▶ [Exercise brief]
Draw out every line with the word "will" from the listing below.

▶ [Information provided]
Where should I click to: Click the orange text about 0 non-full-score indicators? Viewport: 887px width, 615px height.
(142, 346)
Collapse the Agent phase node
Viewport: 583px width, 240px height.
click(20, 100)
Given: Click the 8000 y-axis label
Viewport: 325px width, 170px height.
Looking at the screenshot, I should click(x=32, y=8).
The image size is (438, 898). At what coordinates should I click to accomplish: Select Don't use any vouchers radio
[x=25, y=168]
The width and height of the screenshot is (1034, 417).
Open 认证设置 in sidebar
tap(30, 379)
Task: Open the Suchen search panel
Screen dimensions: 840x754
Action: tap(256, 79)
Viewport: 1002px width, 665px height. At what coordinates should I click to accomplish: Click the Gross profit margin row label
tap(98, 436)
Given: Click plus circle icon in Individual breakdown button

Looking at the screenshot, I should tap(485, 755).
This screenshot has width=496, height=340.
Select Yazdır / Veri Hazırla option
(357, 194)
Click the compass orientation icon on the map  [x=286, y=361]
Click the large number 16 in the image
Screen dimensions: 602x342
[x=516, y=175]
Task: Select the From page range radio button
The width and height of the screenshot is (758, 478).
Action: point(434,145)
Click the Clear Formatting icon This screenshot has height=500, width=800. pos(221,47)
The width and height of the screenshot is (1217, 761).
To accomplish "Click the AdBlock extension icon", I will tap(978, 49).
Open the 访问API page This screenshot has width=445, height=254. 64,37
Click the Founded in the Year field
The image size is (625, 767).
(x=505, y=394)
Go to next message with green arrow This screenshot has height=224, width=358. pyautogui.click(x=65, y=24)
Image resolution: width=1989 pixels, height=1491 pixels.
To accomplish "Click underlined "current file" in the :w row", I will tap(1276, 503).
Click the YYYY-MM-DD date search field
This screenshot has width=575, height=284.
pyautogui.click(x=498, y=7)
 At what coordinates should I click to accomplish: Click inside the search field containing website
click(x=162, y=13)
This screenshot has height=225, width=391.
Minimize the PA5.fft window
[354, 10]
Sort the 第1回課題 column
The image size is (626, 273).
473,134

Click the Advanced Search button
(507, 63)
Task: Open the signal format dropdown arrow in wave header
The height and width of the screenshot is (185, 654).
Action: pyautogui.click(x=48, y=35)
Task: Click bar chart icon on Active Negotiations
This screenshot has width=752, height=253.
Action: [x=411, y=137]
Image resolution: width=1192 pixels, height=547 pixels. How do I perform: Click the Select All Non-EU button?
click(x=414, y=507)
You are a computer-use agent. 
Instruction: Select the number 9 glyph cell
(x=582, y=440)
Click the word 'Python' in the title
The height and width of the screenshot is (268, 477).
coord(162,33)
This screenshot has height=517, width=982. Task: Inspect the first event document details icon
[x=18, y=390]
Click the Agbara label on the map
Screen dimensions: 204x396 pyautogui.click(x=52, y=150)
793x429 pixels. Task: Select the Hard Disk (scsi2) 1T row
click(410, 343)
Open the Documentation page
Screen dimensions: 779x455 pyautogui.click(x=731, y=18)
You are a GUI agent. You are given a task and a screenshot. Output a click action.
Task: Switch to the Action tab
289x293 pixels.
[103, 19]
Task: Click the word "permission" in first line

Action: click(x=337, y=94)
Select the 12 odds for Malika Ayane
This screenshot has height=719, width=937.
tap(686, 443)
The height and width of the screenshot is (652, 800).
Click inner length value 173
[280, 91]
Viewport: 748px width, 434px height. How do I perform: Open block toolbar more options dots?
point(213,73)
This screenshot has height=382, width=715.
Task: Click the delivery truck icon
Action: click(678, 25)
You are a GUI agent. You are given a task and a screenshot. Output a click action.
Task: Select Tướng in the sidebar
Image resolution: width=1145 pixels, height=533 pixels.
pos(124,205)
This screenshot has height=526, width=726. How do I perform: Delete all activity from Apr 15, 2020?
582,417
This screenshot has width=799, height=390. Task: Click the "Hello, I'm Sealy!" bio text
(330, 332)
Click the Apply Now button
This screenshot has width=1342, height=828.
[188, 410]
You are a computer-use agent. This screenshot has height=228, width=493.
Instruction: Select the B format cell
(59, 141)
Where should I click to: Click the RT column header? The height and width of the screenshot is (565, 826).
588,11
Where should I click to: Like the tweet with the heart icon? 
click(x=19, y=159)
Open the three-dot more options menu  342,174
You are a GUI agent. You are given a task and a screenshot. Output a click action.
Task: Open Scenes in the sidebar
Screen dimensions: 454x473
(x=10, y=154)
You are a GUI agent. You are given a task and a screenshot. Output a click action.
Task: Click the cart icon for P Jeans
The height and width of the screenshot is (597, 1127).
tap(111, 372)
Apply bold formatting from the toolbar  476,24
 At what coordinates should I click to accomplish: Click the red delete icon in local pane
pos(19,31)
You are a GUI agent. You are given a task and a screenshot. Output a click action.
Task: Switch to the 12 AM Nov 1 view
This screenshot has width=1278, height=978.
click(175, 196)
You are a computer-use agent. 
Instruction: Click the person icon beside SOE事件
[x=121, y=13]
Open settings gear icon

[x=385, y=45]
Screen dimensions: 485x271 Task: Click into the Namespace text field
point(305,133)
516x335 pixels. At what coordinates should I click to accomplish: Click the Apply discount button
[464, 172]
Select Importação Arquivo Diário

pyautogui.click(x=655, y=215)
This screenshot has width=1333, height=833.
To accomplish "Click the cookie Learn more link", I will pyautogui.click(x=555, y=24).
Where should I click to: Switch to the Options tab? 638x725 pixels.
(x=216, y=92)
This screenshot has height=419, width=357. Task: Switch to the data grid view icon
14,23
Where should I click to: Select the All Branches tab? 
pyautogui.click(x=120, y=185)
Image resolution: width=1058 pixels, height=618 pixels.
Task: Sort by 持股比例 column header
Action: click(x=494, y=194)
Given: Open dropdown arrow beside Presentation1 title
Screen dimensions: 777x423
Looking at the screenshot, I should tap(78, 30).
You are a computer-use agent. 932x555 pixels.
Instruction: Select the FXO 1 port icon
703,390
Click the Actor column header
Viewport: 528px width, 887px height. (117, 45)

▶ [Answer section]
To accomplish "Click the AdBlock extension icon", I will tap(978, 49).
To accomplish "Click underlined "current file" in the :w row", I will tap(1276, 503).
To accomplish "Click the cookie Learn more link", I will pyautogui.click(x=555, y=24).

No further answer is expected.